This is the Oct. 2005 writing of Vanguard CEO John Brennan, very insightful:
"In recent months, I've had conversations with colleagues, clients, and neighbors that go something like this: "Oil stocks are doing great, and it looks as if prices will continue to rise. Energy supplies are shrinking, and the fast-growing Chinese and Indian economies are using more and more energy."
The thesis sounds reasonable. It's certainly consistent with the scraps of evidence that we find in our daily lives—rising prices at the pump, stores stocked with goods from China. It's at this point that the conversations take a worrisome turn: "That's why I'm loading up on energy stocks."
Whenever an investment produces exceptional performance, a pattern emerges. Investors and the media construct an after-the-fact explanation for the stunning result. This explanation then becomes a justification for future investment in that same sector.
In this Chairman's Corner, I'll review a few booms from the past 25 years. In each case, a continued rally seemed inevitable. Until it didn't. These episodes reinforce a keystone of Vanguard's investment philosophy: diversification. Broad diversification across securities, sectors, and asset classes is your best response to the financial market's one constant: uncertainty.
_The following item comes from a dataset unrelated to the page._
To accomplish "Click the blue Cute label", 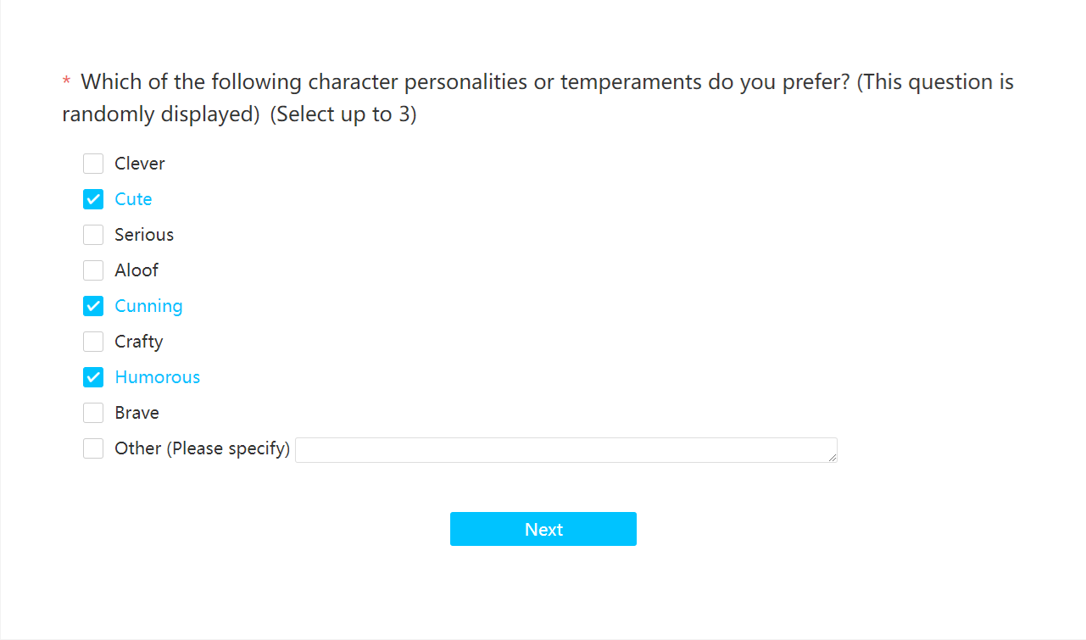I will click(x=133, y=199).
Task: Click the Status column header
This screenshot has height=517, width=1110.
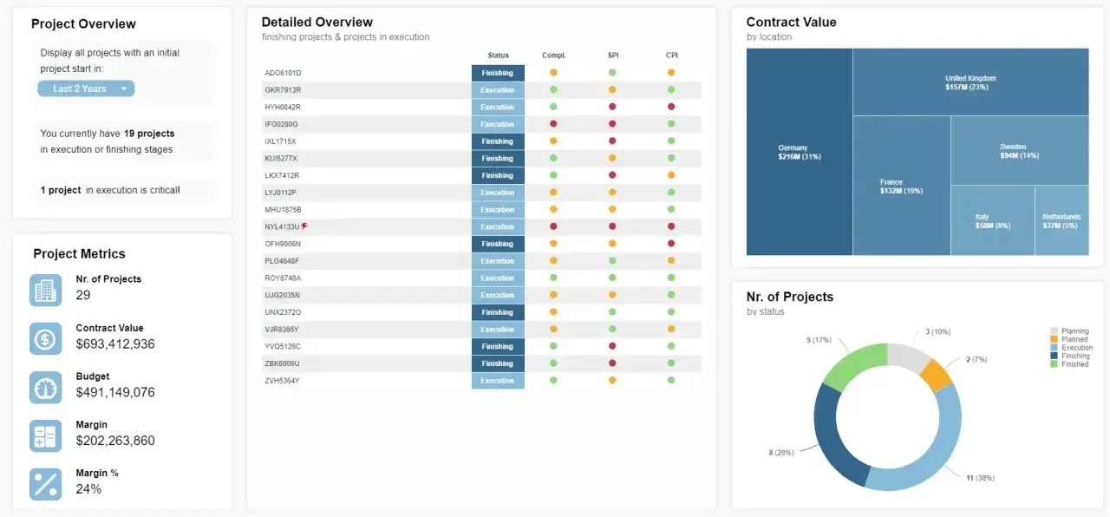Action: point(499,56)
Energy stocks and $150 a barrel oil
When I started paying attention to the stock market in the late 1970s, the investment of the moment was, oddly enough, energy stocks. During the three years ended December 1980, natural resources—mainly energy—stocks returned an annualized 31.3%, outpacing the broad U.S. stock market by more than 21 percentage points per year. In 1980, energy stocks accounted for about 26% of the U.S. stock market's value, compared with just 10% today."